Introduction Stavudine remains a useful replacement option for HIV+ children. WHO reduced the adult dose to 30mg twice-daily, which maintains efficacy and lowers mitochondrial toxicity. We explored intracellular stavudine-triphosphate levels in children receiving a reduced dose of 0.5-0.75mg/kg twice-daily to investigate whether a similar dose optimization can safely be made.
Methods A population pharmacokinetic model was developed to describe the pharmacokinetics of intracellular stavudine-triphosphate in 23 HIV+ children and 24 HIV+ adults who received stavudine at 0.5mg/kg and 20mg twice-daily for 7 days, respectively. Simulations were employed to optimise the paediatric dosing regimen to match exposures in adults receiving the current WHO-recommended dose of 30mg twice-daily.

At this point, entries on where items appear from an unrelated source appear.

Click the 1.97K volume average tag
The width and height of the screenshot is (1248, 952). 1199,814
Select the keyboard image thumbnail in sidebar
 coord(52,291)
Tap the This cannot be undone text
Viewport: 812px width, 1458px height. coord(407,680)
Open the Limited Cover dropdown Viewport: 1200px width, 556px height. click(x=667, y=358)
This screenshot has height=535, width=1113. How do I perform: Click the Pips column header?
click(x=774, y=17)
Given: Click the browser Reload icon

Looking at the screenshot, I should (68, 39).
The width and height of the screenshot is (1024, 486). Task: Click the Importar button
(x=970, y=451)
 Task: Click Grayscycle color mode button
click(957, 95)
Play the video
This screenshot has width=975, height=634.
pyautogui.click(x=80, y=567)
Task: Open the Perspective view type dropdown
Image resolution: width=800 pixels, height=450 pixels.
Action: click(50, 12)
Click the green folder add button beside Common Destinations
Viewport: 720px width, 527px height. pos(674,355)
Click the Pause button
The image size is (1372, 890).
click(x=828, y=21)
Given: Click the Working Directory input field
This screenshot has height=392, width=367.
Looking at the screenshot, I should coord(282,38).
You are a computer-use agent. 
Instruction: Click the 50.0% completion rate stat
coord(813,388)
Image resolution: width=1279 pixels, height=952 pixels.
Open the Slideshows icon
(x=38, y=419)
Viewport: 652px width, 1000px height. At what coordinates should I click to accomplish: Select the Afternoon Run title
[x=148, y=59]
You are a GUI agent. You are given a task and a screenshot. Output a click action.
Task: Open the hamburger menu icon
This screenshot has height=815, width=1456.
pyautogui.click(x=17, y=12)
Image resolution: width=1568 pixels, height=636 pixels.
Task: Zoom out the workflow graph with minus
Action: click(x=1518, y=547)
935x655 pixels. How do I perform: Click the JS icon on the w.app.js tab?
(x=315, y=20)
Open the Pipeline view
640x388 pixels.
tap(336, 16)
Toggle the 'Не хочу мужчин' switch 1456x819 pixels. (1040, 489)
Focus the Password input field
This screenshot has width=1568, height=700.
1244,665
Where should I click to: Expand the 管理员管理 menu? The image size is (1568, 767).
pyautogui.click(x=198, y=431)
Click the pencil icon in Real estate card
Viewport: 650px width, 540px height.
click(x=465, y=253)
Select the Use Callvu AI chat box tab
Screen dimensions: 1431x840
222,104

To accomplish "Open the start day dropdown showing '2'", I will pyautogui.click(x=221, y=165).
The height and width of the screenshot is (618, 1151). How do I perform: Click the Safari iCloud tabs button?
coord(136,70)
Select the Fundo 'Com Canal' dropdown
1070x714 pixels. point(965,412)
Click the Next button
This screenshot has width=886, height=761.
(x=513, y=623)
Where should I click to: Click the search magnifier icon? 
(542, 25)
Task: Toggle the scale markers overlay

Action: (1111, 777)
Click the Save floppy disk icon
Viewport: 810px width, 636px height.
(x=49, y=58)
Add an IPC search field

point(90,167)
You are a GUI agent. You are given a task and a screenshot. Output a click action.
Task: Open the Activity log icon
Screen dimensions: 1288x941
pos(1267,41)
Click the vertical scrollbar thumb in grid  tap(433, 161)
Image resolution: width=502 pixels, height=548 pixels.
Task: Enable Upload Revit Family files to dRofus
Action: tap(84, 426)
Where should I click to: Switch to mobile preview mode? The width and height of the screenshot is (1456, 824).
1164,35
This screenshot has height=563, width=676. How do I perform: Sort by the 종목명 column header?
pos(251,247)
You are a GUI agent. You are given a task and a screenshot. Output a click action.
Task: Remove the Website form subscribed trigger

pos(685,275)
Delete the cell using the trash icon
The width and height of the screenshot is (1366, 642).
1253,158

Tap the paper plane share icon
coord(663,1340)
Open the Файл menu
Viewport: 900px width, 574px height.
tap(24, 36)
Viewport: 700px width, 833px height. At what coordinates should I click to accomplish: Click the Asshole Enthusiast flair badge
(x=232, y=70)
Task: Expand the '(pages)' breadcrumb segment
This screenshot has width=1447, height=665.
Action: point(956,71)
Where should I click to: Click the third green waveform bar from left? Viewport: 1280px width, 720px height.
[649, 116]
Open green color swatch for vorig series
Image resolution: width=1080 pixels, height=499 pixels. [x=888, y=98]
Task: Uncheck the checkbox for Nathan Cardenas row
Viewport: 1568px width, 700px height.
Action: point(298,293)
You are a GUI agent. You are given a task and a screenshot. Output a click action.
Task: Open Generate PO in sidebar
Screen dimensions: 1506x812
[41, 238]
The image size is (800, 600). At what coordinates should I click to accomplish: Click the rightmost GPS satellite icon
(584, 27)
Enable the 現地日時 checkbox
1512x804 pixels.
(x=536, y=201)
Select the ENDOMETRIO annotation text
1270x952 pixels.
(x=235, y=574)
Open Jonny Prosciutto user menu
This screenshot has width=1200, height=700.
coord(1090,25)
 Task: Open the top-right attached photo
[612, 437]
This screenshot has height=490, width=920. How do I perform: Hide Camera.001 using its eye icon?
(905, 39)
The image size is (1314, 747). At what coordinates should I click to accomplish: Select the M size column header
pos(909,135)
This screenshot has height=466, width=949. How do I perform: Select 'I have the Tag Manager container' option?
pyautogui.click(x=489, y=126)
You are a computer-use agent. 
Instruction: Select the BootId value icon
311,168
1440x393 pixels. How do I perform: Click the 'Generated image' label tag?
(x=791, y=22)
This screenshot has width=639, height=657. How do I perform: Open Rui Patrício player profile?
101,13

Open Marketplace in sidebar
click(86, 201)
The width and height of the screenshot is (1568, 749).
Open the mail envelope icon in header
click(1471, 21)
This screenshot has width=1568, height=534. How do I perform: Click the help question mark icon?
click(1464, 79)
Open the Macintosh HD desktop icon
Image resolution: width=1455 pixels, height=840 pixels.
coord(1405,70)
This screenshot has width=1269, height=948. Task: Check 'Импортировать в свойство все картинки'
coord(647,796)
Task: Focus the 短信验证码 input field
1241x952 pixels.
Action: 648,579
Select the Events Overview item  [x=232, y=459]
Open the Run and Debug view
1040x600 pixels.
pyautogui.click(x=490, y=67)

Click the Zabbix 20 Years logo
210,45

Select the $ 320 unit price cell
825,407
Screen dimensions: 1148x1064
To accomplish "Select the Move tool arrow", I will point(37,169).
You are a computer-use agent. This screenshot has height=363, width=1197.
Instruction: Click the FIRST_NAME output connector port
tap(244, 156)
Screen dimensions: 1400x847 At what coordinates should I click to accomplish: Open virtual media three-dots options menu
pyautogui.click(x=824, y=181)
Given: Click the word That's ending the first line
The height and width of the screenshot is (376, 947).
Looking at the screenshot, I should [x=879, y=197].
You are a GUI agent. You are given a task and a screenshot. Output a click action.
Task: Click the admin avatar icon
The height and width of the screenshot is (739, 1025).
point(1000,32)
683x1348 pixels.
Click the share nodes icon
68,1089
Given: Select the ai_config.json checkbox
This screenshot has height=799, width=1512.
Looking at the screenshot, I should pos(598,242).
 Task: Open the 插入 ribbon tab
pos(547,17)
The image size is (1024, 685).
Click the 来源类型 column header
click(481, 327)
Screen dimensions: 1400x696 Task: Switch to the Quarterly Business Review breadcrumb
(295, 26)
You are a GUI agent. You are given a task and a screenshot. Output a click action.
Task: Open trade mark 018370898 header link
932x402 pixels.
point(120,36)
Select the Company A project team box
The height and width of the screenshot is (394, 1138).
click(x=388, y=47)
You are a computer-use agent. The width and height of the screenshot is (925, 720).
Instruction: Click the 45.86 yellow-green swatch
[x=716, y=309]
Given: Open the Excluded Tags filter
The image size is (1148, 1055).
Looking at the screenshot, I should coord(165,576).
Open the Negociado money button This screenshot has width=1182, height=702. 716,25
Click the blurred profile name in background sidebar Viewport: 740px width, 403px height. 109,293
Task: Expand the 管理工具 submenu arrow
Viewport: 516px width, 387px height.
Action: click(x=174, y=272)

Results A bi-phasic disposition model with first-order appearance and disappearance described the pharmacokinetics of stavudine-triphosphate. The use of allometric scaling with fat-free mass characterised well the pharmacokinetics in both adults and children, and no other significant effect could be detected. Simulations of 30mg twice-daily in adults predicted median (interquartile range) stavudine-triphosphate Cmin and Cmax values of 13 (10-19) and 45 (38-53)fmol/106 cells, respectively. Targeting this exposure, simulations in HIV+ children were used to identify a suitable weight-band dosing approach (0.5-0.75mg/kg), which was predicted to achieve Cmin and Cmax of 13 (9-18) and 49 (40-58)fmol/106 cells, respectively.
Conclusion Weight-band dosing using a stavudine dose of 0.5-0.75mg/kg is proposed and it shows comparable exposures to adults receiving the current WHO recommended dose of 30mg twice-daily. Our pharmacokinetic results suggest that the decreased stavudine dose in children >2years would have a reduced toxic effect while retaining antiretroviral efficacy.